第14章 五日目 夜 (きもだめし) 後編


「折れてはなさそう、かな……。」

菅原は少しほっとした声を出して、立花の顔を見る。

(あ、泣いたな……。)

そこに涙の跡を見ると、
菅原は立花を後ろから抱えるように降ろした。

「赤葦、ありがとな。こいつ俺が引き取るわ。」

「あ、はい……。」

立花は赤葦の背中から降りて、懐中電灯を返す。

「ありがとう。」

「いえ。」

赤葦はそう答えることしかできなかった。

「あの、本当に、ありがとう。」

立花はもう一度、小さな声で言った。
赤葦はその表情に息を呑んだ。

(本当に、勘のいい人だ……。)


「よいしょ…っと。
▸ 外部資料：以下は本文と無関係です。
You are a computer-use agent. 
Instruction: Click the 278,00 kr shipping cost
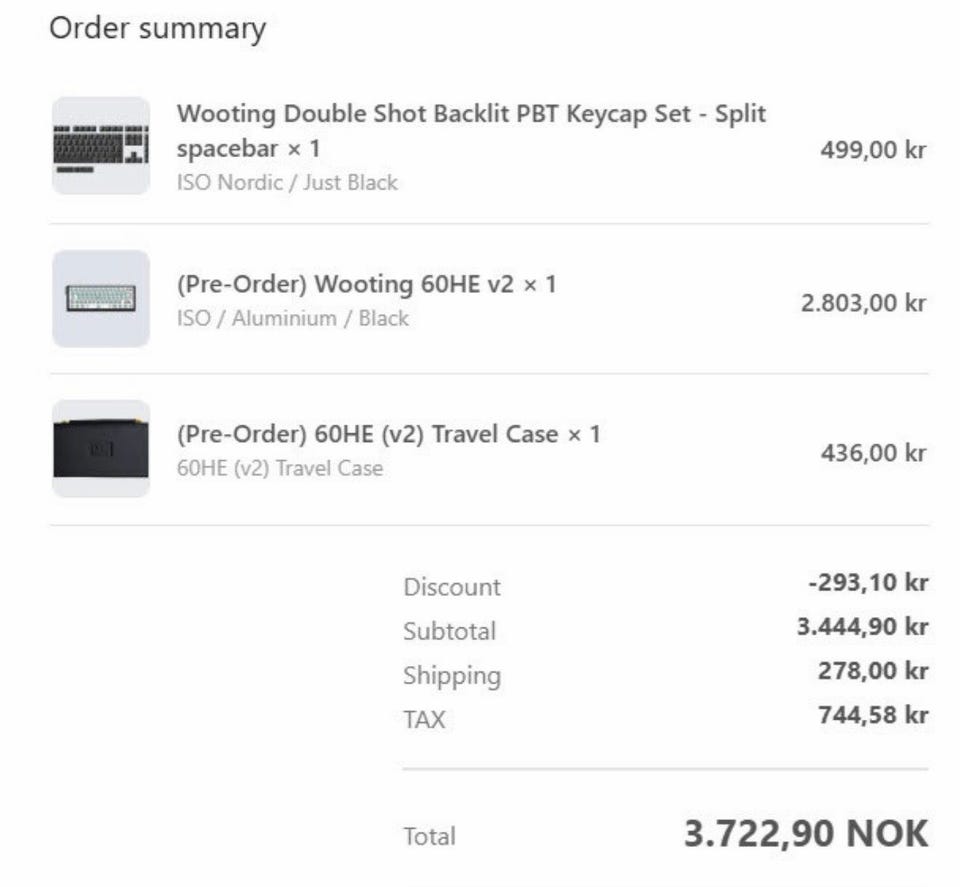(872, 671)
相変わらずみーは軽いなー。
もっと食えよ。」

立花を背負って菅原が冗談ぽく言う。

「うるさいなー。これが私の標準体重なの。」

立花がなんの迷いもなく甘え、笑っている姿に、
赤葦は嫉妬よりも諦めにちかい感情を覚えた。

「よし、赤葦も行くべ。」

「あ、はい。」



三人で出ていくと、立花は日向とリエーフに謝られ、
赤葦は黒尾に謝られた。

「もういいんです。」

赤葦は黒尾に一言そう言った。


「結局花火できなかったなー。」

「うん。しょうかないけど。」

赤葦たちの後ろで、日向とリエーフが少し残念そうに話した。